Entretanto, o mais belo momento acontece quando a verdadeira figura de Elinaldo aparece frente à tela de cinema, após a exibição do filme, emocionado, acompanhado de amigos e familiares, com e por puro mérito aplaudido de pé, e vemos que todo o uso por parte de Pedro da Rocha demasiadamente prático do cinema como objeto afetivo (alguns encontram isso como uma afetação em A Noite Americana, de Truffaut, filme que aliás é usado para fazer um paralelo do menino que rouba stills de Cidadão Kane com o nosso Elinaldo, “catador de fotogramas” que, de fato, é um apreciador e divulgador destes) é algo como um porto seguro um tanto simplista e que revela um pouco de falta de coragem e ousadia ao filmar este homem e as imagens que podem surgir a partir dele (da comédia, da alegria, das galhofas e não só da luta e da paixão). Afinal, o que é mais fácil do que construir uma imagem que já está construída desde Cinema Paradiso, aquela a do cinéfilo-amante inveterado, algo doentio, que vê a vida através do cinema e que a enxerga, sobretudo e talvez, como um bom filme ruim?

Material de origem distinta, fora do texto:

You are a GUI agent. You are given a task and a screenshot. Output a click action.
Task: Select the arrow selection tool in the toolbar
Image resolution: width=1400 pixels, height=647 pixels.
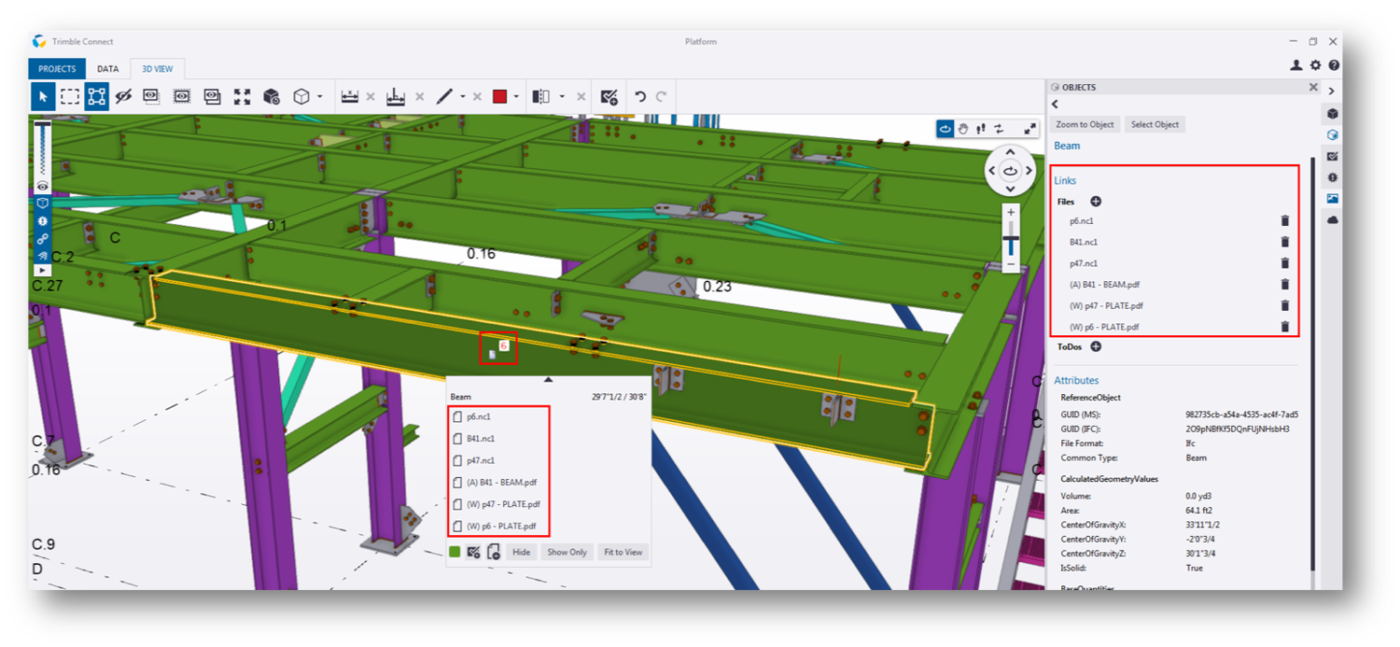pyautogui.click(x=44, y=96)
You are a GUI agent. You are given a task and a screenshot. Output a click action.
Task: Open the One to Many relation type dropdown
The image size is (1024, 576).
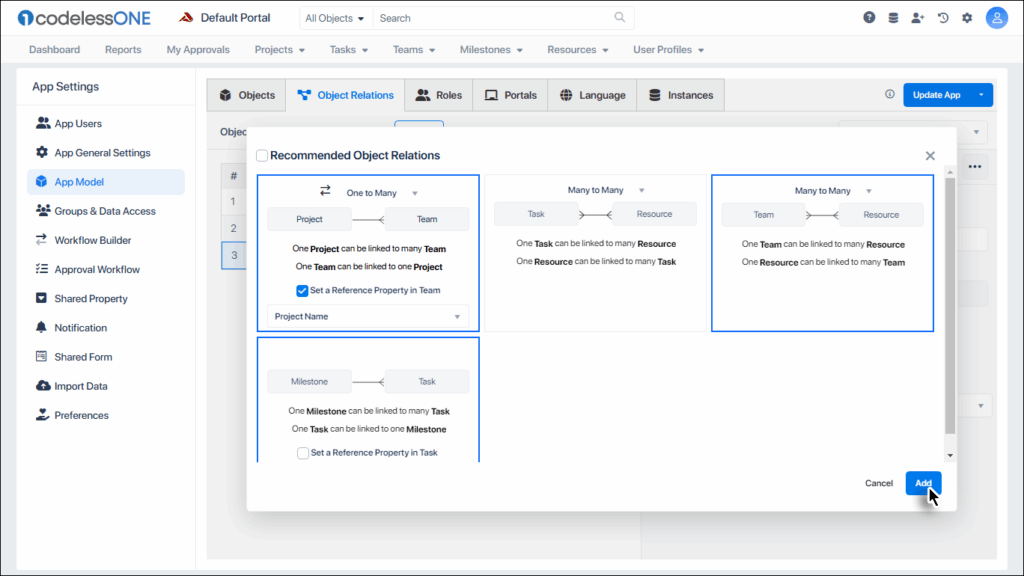click(382, 193)
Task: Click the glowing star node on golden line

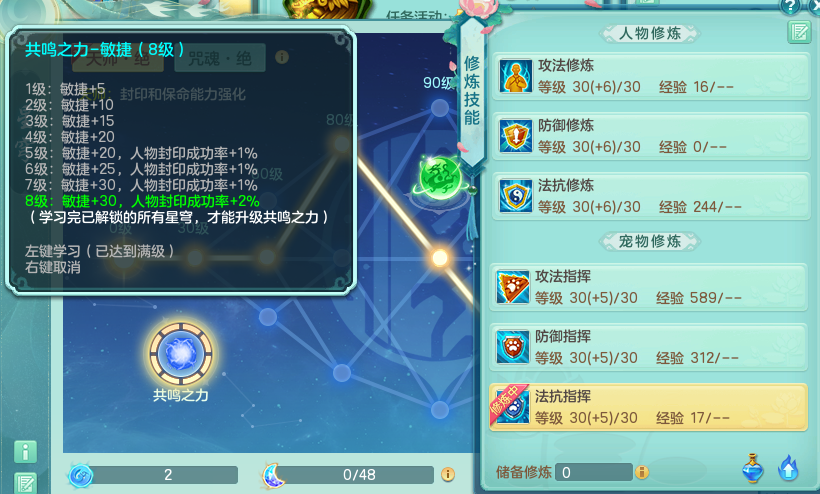Action: [440, 258]
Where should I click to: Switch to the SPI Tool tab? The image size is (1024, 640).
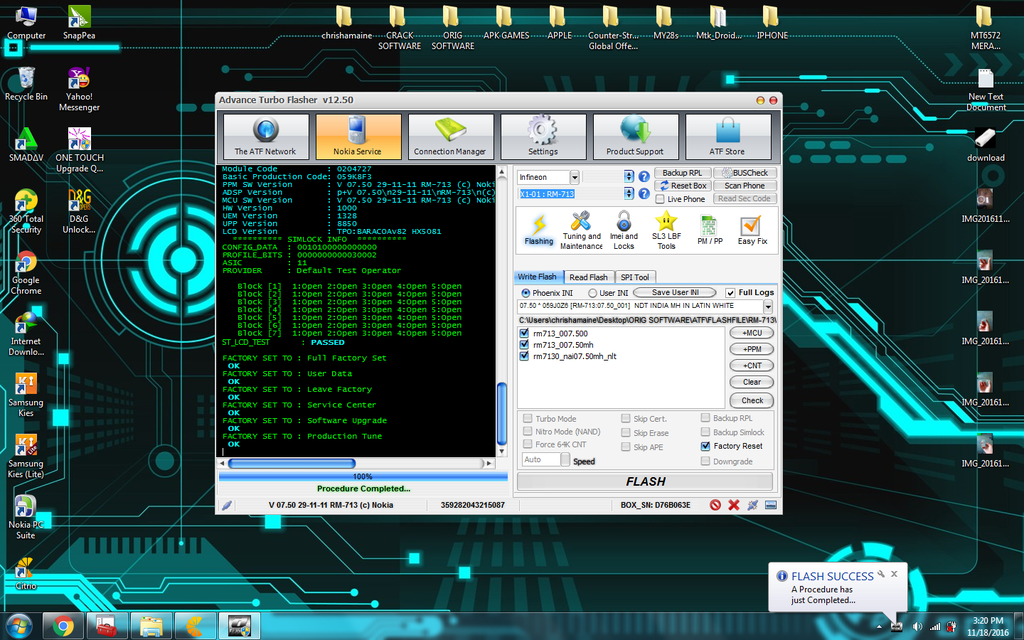tap(634, 277)
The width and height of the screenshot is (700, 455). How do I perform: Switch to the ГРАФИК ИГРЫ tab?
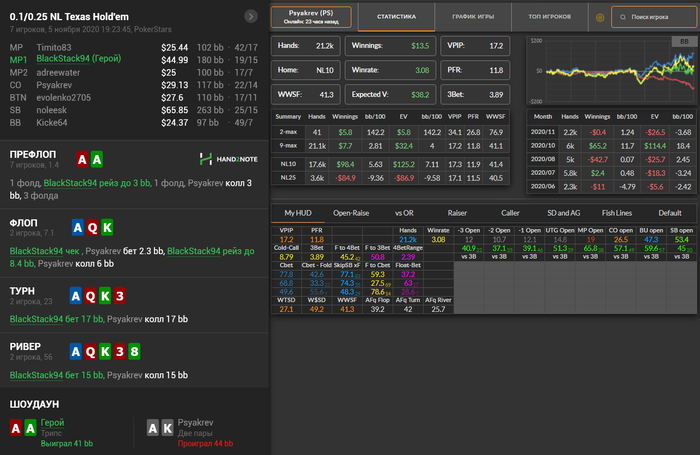point(472,17)
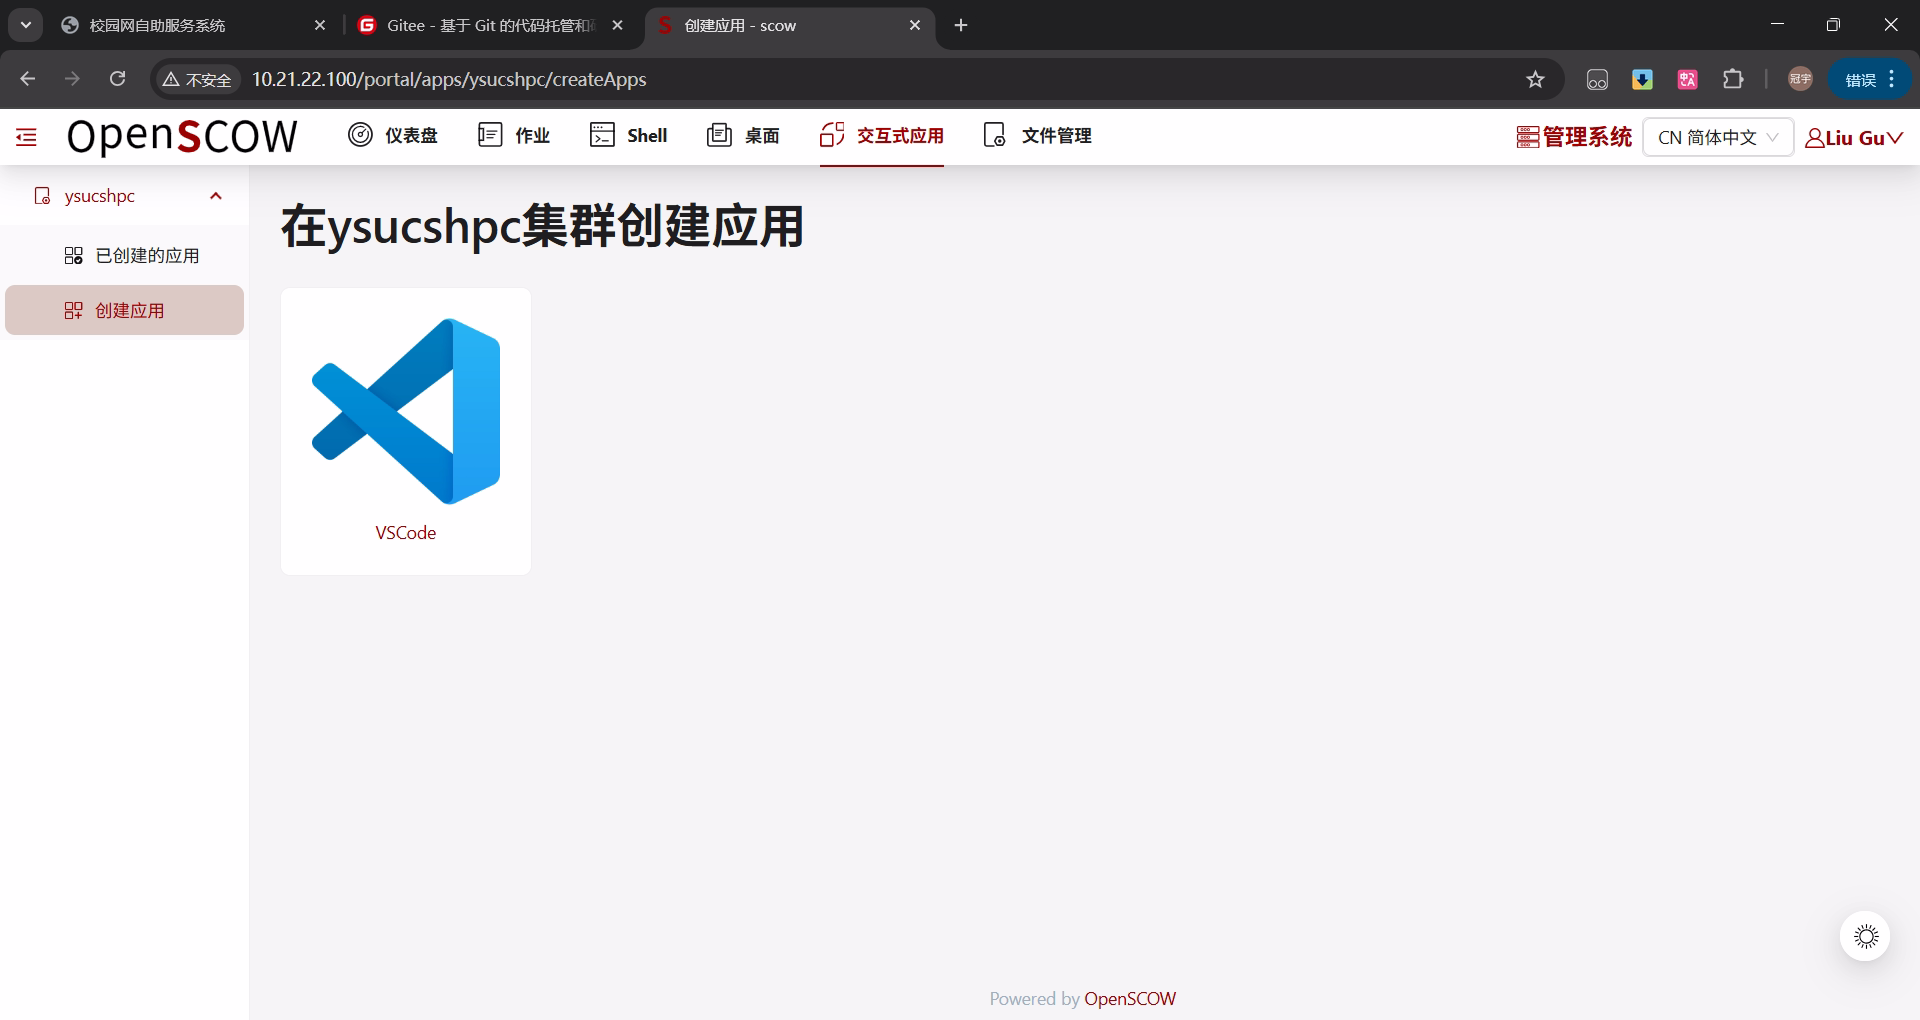Image resolution: width=1920 pixels, height=1020 pixels.
Task: Open the Dashboard (仪表盘) page
Action: (x=393, y=135)
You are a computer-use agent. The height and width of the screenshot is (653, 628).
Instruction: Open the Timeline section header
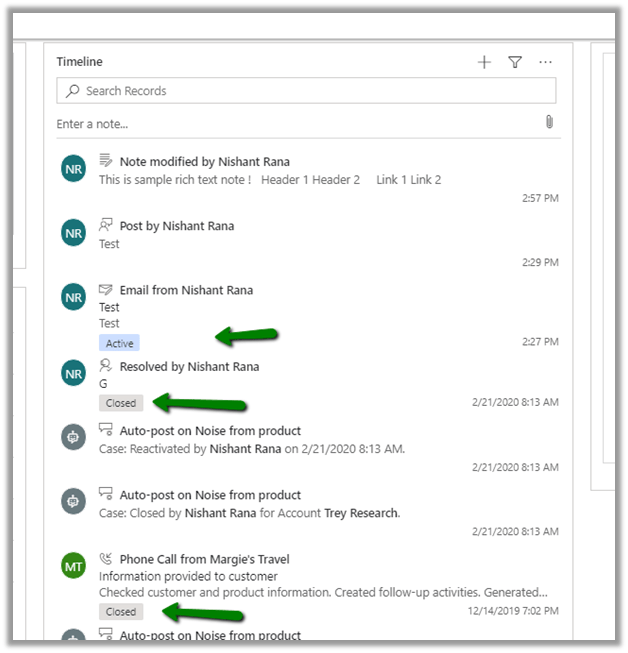pos(80,62)
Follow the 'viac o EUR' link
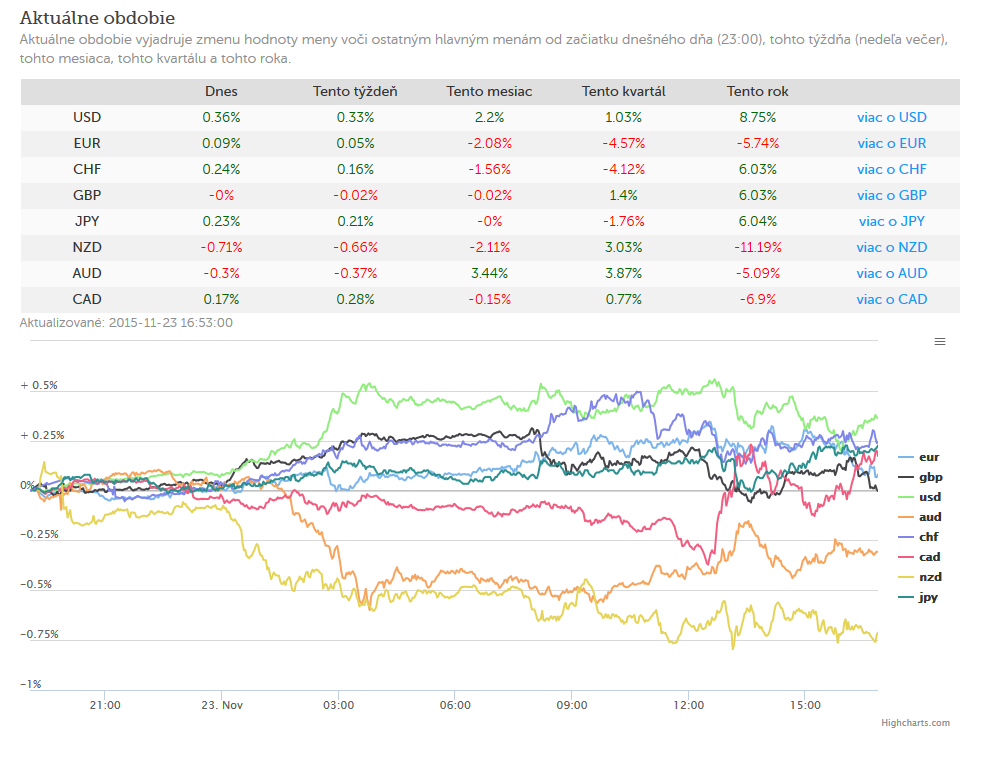 892,143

Encontramos então o que se pode chamar de amor, para além da paixão segura e controlada pela noção de emoção e homenagem tradicional filmada por Pedro da Rocha, que provavelmente pode ter a ver com tempo talvez reduzido de produção do filme e, mais ainda, de duração que suprime uma vida somente ao tempo da perseverança e da obsessão pelo registro da superfície e dos resultados imediatos ao seu toque. E o amor, todos sabemos, é bem mais duradouro, verdadeiro e, mais importante, abrangente – isto porque até numa homenagem há aqueles que devem, como que obrigatoriamente, falar sobre o homenageado; os que podem fugir à normalidade do discurso, ou não têm nome que os legitime e legalize ou as suas palavras simplesmente não importam. Elinaldo, o meu amigo, certamente aprovou o filme, daquela mesma forma sua, afetiva, que jamais envelhece e que O Catador de Fotogramas, num de seus depoimentos, diz muito bem que nosso crítico acolhia filmes bons ou ruins, buscando apenas dar-lhes um verdadeiro e merecido destaque pelo esforço que foi desprendido ao fazê-lo. É assim que, aprendendo esta solidária lição, o filme de Pedro da Rocha merece grande destaque aqui e em qualquer outro site, pois versa, se bem ou mal, sobre um grande homem que, afinal, ainda não foi descoberto nem pela TV nem pelo cinema, porque só conhecemos, assim como em Cristo, a sua Paixão. Não tivemos ainda a chance de conhecer seu quebra-cabeça particular de felicidades e tristezas, o que é muitas vezes aquilo que constrói o homem e a homenagem. Que se façam mais filmes, então. Elinaldo merece todos eles.